==== The input ====

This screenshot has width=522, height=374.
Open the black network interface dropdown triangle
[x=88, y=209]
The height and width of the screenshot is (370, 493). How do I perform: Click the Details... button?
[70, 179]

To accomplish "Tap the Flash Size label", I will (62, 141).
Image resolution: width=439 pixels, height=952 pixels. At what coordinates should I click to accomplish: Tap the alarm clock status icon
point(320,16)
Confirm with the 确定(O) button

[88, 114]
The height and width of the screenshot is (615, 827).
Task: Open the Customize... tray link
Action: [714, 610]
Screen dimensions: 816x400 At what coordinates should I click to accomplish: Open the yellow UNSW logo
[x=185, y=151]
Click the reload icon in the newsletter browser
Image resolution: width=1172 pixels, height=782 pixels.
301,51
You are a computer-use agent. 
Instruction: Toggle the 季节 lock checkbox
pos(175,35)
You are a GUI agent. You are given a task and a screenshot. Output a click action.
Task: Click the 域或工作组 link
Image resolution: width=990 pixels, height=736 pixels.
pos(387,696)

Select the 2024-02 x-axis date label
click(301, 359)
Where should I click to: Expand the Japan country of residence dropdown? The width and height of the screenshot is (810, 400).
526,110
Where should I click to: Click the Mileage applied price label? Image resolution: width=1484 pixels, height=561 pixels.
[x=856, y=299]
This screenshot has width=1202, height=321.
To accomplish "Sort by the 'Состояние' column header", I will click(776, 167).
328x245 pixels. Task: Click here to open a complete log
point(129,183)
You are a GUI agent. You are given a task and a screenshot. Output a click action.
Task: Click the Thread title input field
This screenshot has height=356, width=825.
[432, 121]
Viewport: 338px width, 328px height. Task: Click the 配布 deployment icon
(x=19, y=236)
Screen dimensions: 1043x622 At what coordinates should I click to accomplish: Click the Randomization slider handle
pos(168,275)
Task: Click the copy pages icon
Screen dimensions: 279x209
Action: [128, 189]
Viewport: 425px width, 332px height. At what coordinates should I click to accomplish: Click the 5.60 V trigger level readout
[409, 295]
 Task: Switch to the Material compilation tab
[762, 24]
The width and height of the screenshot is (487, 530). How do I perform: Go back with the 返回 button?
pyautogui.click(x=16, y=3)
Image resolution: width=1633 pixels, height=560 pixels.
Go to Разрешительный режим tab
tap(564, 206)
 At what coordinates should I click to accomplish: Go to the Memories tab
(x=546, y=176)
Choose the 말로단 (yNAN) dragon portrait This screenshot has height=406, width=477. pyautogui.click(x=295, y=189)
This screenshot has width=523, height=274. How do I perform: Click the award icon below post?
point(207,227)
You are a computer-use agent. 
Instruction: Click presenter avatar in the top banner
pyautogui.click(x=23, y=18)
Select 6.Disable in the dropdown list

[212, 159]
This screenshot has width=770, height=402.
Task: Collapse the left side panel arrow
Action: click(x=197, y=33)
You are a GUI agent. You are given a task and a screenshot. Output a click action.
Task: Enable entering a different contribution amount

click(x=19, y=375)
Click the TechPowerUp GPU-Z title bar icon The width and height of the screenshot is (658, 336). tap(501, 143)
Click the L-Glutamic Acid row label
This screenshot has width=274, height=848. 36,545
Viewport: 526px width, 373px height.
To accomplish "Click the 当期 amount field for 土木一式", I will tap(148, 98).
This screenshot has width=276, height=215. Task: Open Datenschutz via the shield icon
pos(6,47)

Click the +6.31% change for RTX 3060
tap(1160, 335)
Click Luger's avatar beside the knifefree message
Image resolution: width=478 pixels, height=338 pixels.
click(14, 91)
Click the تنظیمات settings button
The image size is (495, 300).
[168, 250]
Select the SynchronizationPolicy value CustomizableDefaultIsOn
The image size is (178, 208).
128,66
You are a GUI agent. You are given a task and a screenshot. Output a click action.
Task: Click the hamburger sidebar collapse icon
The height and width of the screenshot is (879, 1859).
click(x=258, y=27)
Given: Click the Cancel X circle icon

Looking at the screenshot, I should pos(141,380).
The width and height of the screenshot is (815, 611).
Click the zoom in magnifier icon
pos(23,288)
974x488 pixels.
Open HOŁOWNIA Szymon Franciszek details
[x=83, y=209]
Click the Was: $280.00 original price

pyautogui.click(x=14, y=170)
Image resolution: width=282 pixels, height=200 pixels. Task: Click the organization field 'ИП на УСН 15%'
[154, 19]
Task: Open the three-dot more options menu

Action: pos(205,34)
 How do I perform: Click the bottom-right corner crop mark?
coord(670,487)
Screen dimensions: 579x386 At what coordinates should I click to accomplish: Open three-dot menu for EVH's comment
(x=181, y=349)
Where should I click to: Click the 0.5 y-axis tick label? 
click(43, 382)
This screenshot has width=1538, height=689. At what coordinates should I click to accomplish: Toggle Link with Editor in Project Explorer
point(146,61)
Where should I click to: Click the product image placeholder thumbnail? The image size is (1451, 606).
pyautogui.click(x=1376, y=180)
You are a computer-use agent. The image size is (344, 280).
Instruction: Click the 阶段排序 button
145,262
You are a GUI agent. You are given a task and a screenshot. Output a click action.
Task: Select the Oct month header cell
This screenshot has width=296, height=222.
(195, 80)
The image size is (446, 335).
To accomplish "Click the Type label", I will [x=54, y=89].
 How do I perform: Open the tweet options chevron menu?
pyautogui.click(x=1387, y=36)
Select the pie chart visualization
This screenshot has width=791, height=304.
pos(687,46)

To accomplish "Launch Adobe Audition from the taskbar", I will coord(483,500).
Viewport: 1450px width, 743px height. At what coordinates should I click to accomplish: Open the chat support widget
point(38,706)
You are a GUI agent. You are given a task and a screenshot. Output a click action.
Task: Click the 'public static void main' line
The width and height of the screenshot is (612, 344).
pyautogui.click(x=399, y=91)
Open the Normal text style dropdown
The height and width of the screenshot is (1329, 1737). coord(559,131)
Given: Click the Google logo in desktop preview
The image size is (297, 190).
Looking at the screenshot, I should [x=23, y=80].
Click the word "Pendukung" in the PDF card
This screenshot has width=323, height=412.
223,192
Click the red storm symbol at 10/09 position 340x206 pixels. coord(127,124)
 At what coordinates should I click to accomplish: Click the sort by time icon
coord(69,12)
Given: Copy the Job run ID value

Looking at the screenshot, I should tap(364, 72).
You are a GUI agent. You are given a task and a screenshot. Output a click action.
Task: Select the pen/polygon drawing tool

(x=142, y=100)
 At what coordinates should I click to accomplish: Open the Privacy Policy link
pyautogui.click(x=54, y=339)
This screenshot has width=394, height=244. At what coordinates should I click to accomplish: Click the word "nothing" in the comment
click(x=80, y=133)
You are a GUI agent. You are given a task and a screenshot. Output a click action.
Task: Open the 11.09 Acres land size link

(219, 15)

====

### Directions for this task
Your answer should be a single number: the count of lines in the listing that hold "will".

### Written response
5